To do:
Report every line of the data that includes "next".

Stored data:

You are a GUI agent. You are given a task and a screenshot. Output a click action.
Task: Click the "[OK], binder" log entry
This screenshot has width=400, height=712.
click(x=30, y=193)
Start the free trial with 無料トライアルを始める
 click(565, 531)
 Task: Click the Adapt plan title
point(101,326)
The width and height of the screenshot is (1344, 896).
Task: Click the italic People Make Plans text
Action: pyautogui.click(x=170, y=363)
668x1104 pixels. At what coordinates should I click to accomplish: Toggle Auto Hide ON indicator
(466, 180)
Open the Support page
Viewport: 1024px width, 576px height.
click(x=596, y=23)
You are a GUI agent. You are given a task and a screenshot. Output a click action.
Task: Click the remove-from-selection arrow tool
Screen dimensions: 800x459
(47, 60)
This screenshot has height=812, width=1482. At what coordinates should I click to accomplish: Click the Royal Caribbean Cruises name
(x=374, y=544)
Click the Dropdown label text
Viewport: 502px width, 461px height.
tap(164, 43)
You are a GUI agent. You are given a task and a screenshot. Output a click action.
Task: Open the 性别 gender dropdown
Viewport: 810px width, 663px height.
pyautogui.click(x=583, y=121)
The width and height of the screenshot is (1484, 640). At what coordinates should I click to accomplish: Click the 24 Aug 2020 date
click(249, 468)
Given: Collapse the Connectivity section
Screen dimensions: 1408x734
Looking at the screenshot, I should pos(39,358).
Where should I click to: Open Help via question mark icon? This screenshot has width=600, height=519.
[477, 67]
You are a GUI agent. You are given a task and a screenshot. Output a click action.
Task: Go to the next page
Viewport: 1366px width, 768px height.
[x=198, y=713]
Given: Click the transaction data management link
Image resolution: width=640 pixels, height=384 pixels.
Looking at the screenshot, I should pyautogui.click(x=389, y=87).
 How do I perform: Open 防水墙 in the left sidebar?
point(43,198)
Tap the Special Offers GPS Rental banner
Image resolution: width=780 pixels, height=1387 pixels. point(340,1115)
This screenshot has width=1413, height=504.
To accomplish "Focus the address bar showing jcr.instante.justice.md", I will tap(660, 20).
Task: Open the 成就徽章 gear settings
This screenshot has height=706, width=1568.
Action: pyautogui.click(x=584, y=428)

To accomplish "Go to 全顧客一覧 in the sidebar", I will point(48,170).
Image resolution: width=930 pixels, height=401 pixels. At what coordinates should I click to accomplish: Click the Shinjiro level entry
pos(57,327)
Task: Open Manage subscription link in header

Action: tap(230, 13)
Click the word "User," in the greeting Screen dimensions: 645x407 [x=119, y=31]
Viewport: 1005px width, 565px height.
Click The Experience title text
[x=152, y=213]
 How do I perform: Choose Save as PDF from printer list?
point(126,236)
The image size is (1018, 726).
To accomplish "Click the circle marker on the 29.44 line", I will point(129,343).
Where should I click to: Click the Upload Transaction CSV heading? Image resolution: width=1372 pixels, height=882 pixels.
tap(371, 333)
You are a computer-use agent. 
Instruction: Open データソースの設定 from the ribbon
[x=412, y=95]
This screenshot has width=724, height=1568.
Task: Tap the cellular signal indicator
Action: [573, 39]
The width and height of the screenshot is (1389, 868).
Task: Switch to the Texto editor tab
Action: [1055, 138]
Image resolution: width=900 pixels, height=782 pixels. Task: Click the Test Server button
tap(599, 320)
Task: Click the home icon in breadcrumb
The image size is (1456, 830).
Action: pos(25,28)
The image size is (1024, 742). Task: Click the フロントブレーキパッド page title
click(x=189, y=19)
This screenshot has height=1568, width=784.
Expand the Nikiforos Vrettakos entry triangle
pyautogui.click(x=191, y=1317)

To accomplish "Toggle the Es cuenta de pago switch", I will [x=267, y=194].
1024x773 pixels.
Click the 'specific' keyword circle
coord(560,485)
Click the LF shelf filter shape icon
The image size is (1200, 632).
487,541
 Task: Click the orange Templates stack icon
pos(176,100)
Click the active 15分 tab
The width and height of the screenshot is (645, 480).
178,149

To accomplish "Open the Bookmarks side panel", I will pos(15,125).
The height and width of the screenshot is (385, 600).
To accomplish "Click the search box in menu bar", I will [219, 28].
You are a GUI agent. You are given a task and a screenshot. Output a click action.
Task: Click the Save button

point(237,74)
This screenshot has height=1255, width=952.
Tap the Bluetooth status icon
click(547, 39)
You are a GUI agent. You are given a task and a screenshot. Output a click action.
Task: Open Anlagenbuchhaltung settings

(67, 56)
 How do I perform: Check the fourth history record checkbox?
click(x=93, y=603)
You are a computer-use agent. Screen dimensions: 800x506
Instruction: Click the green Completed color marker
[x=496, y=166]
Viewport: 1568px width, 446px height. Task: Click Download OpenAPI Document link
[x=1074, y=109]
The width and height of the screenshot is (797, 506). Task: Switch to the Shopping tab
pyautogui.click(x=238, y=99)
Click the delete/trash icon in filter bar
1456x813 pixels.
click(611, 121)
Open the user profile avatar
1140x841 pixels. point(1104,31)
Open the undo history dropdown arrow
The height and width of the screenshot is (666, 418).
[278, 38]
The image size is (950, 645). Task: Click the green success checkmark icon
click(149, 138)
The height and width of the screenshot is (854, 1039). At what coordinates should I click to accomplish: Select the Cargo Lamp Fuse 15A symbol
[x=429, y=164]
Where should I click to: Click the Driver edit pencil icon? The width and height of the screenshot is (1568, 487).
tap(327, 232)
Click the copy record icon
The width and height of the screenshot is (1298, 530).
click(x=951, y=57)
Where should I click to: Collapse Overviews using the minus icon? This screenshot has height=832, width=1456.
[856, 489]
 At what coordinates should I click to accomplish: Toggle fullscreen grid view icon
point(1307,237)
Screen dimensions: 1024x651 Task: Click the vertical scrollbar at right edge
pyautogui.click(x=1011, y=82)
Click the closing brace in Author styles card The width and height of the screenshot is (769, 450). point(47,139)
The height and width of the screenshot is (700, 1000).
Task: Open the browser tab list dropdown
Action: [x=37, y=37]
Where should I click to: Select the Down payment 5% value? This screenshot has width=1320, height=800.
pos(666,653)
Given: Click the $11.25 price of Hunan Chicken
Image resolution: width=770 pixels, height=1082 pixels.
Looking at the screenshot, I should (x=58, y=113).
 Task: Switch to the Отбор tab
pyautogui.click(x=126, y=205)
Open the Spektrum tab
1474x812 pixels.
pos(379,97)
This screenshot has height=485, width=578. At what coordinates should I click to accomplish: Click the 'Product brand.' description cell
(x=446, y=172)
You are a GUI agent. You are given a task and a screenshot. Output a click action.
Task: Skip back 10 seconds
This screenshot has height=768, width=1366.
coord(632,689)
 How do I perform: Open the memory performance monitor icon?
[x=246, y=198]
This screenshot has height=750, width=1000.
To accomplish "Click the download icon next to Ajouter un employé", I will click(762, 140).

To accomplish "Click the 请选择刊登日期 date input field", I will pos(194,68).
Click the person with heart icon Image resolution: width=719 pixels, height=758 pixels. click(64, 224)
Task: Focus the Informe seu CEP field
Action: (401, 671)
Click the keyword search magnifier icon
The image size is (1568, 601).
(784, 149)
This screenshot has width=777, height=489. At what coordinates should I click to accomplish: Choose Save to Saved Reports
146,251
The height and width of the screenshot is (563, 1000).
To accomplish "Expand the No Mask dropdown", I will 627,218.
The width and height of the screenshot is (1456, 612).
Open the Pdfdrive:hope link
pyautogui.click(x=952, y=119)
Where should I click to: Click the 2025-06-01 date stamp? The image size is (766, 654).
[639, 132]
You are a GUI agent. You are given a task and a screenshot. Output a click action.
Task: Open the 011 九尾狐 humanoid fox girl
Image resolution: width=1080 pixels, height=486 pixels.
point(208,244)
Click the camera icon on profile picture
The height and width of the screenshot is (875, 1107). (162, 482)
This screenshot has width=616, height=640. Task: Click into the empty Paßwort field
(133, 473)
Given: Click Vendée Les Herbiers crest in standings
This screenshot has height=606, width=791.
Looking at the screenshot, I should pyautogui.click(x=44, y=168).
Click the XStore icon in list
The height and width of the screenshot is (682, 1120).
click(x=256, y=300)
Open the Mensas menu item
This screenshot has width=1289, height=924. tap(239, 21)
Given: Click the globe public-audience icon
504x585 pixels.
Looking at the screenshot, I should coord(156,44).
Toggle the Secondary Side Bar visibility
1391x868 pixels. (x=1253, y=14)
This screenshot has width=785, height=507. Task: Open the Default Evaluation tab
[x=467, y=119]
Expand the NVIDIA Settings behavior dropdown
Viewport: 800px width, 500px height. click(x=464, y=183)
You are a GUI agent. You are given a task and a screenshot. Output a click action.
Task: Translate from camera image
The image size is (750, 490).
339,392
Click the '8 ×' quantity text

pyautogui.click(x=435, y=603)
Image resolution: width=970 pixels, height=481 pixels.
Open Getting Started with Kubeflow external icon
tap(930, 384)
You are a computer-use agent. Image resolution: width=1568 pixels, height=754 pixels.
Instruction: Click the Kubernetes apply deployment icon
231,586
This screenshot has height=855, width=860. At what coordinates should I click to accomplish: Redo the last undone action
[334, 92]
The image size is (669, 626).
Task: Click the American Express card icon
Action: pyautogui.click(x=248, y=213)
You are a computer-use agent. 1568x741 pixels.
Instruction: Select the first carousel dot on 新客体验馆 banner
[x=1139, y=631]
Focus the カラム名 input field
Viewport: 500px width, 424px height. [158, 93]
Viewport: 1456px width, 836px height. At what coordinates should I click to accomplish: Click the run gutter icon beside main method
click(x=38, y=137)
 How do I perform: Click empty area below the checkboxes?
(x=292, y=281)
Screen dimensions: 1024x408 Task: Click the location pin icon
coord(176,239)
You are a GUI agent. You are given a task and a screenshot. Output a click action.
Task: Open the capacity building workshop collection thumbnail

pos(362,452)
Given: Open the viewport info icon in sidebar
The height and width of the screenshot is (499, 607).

Written reply:
Task: Go to the next page
To accomplish "Click the download icon next to Ajouter un employé", I will click(762, 140).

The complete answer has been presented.